Some good reading on camera noise (from guys who know what they are talking about!)
Camera Noise and Temperature Tutorial
For images under discussion here in PF, note that shot/electron noise is vanishingly small on a per pixel basis - as suggested by their first picture. For exposures less than, say 0.1 second, the expected shot noise per pixel is a tenth of an electron or less - only a few pixels out of every hundred will seem to have a “signal” - as opposed to the readout noise.
For images taken with a lens cap on, there will be no photons, so photon shot noise will be non-existent.
That leaves readout noise (noise generated in the electronics that converts charge from a pixel to some signal level) as the dominant source of noise here.
That should be pretty much independent of exposure time, I would think!!
Noise, Dynamic Range and Bit Depth in Digital SLRs (By Emil Martinec)
His quote: “In the real world, the raw level does not precisely reflect the photon count.

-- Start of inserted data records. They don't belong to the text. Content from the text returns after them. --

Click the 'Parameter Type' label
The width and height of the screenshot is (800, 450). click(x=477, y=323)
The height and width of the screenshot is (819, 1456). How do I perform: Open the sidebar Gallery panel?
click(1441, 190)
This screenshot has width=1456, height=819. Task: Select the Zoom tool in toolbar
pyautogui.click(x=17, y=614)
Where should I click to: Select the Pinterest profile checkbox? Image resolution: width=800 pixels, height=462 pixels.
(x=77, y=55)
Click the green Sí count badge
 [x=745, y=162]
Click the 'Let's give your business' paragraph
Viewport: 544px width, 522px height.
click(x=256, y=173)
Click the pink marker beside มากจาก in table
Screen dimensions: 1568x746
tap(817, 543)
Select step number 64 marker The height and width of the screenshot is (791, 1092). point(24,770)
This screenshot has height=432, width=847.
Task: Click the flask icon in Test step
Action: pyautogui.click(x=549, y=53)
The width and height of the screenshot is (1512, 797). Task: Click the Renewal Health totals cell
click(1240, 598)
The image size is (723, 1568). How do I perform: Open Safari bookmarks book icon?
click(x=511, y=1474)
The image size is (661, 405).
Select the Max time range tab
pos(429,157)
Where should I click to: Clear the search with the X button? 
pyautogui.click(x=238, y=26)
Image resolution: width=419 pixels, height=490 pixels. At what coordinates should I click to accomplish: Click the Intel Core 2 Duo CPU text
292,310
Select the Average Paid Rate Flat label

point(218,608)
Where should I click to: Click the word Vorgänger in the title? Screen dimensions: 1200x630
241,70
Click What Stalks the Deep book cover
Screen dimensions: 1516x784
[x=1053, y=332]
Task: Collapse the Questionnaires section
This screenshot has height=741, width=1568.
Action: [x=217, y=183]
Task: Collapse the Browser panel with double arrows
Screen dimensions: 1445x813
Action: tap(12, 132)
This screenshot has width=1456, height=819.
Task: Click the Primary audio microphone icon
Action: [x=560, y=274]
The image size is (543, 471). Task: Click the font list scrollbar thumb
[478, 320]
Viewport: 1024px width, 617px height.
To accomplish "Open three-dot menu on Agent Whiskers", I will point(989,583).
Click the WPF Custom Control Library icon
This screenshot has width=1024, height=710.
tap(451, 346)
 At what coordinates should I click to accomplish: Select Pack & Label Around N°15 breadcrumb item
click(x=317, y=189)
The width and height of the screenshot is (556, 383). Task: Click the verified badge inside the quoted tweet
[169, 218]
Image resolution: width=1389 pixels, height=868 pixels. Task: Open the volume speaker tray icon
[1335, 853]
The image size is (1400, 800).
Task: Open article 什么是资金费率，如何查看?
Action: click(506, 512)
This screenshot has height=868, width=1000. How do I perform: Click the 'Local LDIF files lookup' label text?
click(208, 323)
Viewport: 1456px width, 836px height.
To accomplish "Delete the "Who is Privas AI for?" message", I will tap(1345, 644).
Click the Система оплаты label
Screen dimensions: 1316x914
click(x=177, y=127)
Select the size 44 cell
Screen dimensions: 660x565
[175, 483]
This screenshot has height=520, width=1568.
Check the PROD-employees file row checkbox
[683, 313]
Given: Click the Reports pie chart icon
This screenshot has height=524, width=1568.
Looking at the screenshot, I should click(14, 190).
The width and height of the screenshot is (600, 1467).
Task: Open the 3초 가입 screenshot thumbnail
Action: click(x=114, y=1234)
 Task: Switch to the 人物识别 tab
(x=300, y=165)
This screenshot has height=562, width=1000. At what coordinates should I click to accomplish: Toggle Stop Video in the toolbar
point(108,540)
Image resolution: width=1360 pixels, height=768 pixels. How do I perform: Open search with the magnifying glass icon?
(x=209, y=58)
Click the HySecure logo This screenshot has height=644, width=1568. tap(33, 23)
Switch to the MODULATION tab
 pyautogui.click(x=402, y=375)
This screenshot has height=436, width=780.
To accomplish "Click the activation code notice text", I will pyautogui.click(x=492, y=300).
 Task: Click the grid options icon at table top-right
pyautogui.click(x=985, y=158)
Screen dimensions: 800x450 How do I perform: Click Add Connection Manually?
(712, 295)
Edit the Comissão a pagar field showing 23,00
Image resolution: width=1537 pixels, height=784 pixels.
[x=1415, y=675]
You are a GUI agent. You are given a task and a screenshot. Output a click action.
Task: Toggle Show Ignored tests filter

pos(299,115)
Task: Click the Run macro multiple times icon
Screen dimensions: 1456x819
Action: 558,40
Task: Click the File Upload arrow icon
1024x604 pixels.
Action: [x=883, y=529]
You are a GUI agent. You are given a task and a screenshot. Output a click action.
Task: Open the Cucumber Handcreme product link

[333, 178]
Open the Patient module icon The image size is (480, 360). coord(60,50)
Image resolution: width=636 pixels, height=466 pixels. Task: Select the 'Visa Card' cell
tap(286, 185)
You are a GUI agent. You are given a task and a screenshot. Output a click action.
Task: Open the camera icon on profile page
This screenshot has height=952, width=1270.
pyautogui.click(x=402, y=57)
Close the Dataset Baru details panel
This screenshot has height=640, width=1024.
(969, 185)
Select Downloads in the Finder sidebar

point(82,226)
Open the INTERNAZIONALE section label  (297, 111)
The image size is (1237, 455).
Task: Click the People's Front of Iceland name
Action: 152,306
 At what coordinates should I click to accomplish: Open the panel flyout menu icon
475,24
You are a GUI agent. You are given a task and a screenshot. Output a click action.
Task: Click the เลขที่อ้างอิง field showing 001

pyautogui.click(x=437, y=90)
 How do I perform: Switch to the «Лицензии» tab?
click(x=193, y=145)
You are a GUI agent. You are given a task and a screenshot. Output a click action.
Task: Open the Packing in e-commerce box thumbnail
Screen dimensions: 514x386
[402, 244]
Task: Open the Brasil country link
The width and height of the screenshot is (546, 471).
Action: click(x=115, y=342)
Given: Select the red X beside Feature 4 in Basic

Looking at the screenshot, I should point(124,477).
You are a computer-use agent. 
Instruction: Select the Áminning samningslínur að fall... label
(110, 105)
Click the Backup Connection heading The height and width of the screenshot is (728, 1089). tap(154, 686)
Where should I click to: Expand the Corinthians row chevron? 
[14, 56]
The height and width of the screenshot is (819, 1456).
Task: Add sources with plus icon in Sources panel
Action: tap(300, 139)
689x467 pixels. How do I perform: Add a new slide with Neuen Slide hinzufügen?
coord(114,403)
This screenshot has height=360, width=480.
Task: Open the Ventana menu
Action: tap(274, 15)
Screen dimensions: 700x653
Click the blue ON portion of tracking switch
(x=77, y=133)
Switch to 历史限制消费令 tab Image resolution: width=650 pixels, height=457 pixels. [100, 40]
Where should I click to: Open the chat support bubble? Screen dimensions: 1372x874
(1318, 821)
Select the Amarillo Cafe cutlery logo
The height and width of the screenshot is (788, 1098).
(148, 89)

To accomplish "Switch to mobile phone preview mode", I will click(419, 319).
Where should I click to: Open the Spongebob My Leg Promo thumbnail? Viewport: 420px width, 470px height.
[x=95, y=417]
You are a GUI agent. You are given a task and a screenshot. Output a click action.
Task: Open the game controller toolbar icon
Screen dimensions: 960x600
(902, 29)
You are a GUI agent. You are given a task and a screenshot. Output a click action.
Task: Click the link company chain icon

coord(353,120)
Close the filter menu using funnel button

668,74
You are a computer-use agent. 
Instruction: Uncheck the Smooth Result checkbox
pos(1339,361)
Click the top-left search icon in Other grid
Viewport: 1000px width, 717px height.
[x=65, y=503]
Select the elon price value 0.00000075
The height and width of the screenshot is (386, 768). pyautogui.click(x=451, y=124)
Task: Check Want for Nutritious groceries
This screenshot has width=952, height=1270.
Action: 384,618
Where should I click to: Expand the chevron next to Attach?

Each electronic circuit component in the signal processing chain -- from sensel readout, to ISO gain, to digitization -- suffers voltage fluctuations that contribute to a deviation of the raw value from the ideal value proportional to the photon count. The fluctuations in the raw value due to the signal processing electronics constitute the read noise of the sensor” sums up where the read noise comes from.
When I find some time, I will see what Rawdigger can give me for some pixel-by-pixel data, so I can calculate something similar to Martinec’s figures 1 and 2.